I knock on her door. No answer.

I push it open. She is lying facedown on her bed with her blankets still tucked under the mattress. It’s something the cleaners in this house do every day like it’s a hotel. She reminds me of Via laying in the yellow grass the day Daria and I got rid of the letter.

Lights out. No one’s home. Hopeless.

I think of ways to make her laugh. Of saying that her ass looks great from this angle (it does). Or maybe to tell her that it gets better (it doesn’t).

Stopping over her bed, I splay my fingers on the small of her back and press. Hard. Sinking her into her plush mattress until she is drowning in satin fabric.

She groans. “Go away.”

“And miss out on all this delicious teenage angst?” I murmur, mesmerized by how beautifully she fits under my palm. As though she was born to have my hands on her. “It’s practically Netflix for free.”

“I don’t want to tell you anything.”

“You don’t have a lot of options.”

“I have friends,” she shoots.

“No. You don’t,” I say softly. “You have people you hang out with, and you’ll never give them a truth. Not even a half-truth. Not even a fucking quarter. Now look at me.”

She rolls to her back, and I suck in a breath. She’s crying. She’s been crying for hours probably. Her entire face is wet and swollen. I cup her head and pull her into me, sinking into her bed and cradling her. The door is open. The Followhills can wake up and walk in here at any moment. I hope they do. They need a wake-up call. A whole goddamn siren, more like.

“Talk.”

“No.” She laughs for the first time since I met her, wiping her tears quickly, only to make room for new ones. “I’m always the one who talks. You’re the one who listens. I don’t even know who I am talking to. Your walls are still up, but mine have been lowered enough for me to see that this relationship is one-sided.”

She’s right. I want to be her Trojan horse. To slip through her barriers undetected. But I never give her any part of me. I’m always the one to take.
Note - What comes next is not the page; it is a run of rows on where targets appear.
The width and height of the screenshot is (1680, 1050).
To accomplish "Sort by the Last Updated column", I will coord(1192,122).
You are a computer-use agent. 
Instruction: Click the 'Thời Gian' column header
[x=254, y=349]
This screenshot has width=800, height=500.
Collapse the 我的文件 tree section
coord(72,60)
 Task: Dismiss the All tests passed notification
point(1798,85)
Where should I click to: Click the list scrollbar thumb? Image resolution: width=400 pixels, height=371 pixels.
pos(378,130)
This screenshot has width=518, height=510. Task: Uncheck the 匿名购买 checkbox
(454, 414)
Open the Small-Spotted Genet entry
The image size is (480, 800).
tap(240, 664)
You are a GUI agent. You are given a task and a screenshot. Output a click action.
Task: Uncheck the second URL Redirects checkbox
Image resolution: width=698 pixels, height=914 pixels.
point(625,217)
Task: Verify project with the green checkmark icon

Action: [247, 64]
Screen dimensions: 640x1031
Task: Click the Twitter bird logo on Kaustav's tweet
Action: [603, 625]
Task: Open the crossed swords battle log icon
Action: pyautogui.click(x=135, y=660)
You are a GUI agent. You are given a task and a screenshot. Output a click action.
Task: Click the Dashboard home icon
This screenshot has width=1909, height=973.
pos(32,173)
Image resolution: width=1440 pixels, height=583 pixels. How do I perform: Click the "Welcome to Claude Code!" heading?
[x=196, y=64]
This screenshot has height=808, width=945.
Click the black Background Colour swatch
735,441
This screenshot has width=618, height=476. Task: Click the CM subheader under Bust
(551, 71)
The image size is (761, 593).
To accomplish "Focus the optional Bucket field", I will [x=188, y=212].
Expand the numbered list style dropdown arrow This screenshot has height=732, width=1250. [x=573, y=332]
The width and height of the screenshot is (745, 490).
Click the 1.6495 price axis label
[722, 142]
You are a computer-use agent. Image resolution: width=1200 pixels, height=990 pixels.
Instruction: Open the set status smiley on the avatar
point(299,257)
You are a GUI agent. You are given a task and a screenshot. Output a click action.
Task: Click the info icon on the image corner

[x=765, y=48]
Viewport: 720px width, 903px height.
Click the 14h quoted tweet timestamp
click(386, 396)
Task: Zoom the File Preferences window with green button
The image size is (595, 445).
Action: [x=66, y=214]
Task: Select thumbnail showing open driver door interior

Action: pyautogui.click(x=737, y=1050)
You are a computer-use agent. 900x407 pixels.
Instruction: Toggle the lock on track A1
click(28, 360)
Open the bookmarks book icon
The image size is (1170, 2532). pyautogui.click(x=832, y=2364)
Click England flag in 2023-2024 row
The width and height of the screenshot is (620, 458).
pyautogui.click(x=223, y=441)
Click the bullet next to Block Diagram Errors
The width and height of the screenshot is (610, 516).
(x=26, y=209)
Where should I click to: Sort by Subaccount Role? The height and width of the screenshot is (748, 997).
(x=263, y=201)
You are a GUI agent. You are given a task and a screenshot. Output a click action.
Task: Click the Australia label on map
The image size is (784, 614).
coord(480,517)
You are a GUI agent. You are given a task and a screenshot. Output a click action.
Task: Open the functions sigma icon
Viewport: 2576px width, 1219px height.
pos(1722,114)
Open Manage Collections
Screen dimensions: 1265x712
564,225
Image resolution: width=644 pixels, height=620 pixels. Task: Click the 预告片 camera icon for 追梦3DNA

“Pretend that I’m your friend.”

“I don’t have any friends, remember?”

“Sucks to be you.” There’s no menace in my voice. She shrugs.

“So why are you here?”

“Because it sucks to be me, too.”

Because it sucks less when we’re together even though I should hate you.

I pull her into my embrace, and she pushes back. That only makes me hold her tighter, and she stands no chance. A cheerleader against a wide receiver? You don’t need a PhD in physiology to guess who wins.

“Say it,” I growl into her ear. “Your family is bullshit right now. Your mom’s all up your sister’s ass, and your dad is torn. Make it real. Because the minute it gets real, you have to deal with it.”

I speak fluent Dr. Phil because the only thing the woman who gave birth to me did for the past six years was lie on the couch watching his show and judging other people while getting high.

Shying away from your problems only makes them multiply. Kinda like cancer. Left to its own devices, it will spread to other organs in your body.

Daria is thrashing in my arms, desperate to push me away, her soft crying turning into heart-wrenching sobs. She is shaking against my chest, but her lips stay pursed.

She doesn’t want to admit to the hood rat that life in the golden castle ain’t perfect.